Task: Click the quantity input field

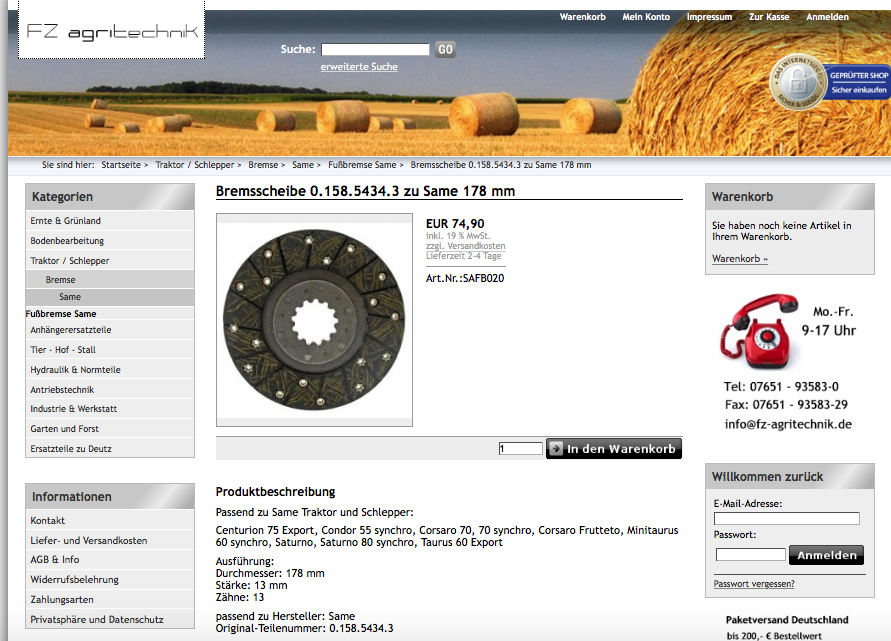Action: point(520,449)
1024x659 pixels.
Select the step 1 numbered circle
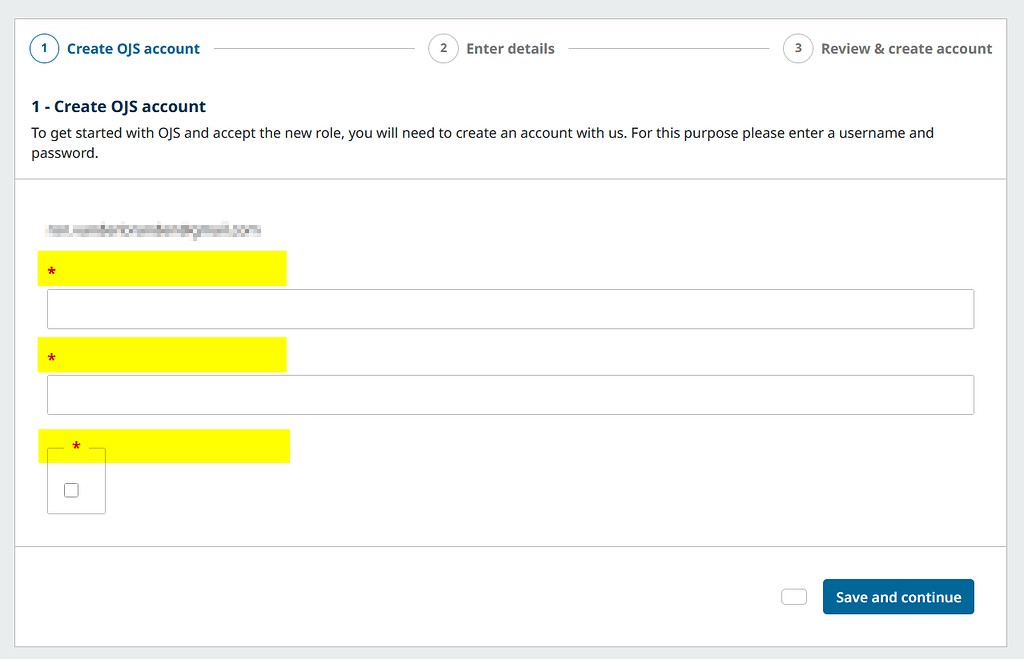point(42,48)
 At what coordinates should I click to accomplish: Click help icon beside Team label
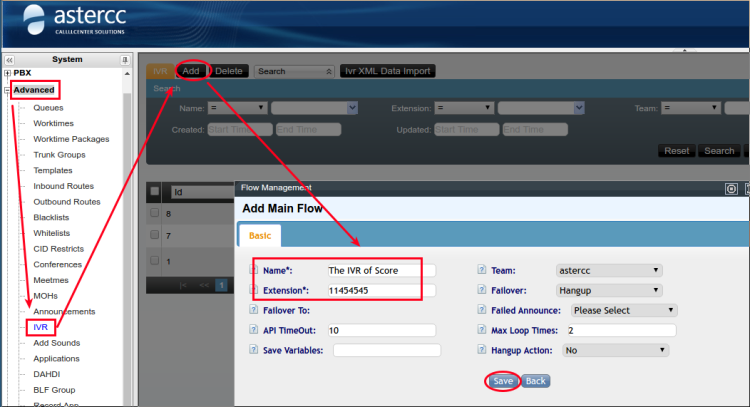(x=481, y=270)
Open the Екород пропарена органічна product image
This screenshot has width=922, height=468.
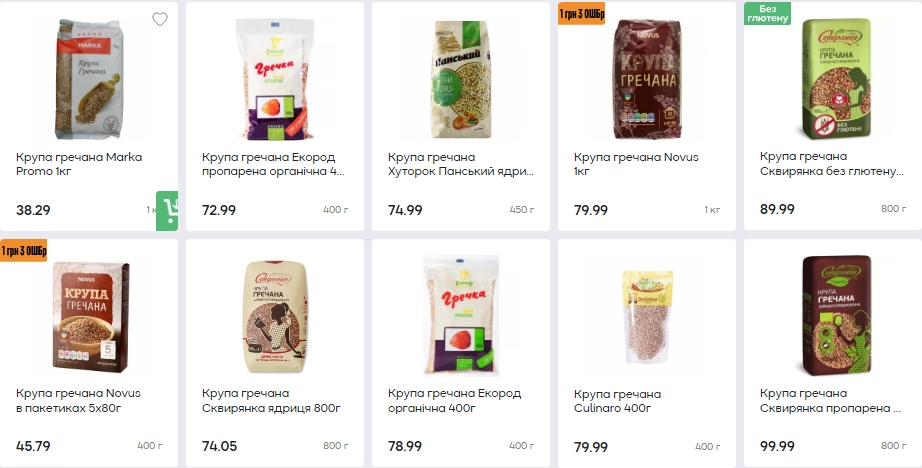coord(275,79)
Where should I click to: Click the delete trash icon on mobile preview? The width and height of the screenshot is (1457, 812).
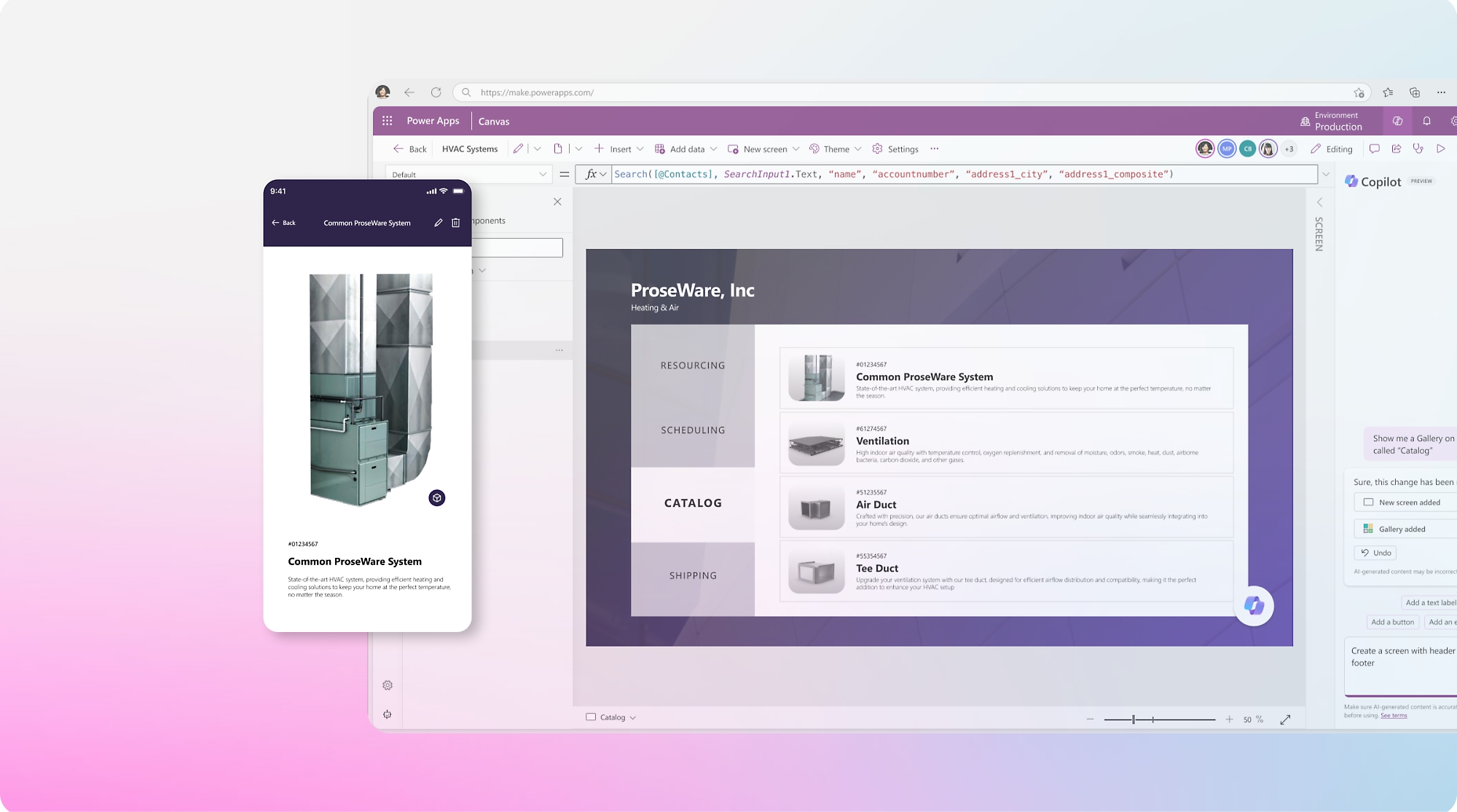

Task directions -> Reproduce the entire listing above verbatim, omitting the pictures.

Output of the exercise ->
Task: Click the quantity input field

Action: point(520,449)
1024x659 pixels.
Select the step 1 numbered circle
point(42,48)
 At what coordinates should I click to accomplish: Click help icon beside Team label
(x=481, y=270)
Open the Екород пропарена органічна product image
This screenshot has width=922, height=468.
coord(275,79)
Where should I click to: Click the delete trash icon on mobile preview? The width and height of the screenshot is (1457, 812).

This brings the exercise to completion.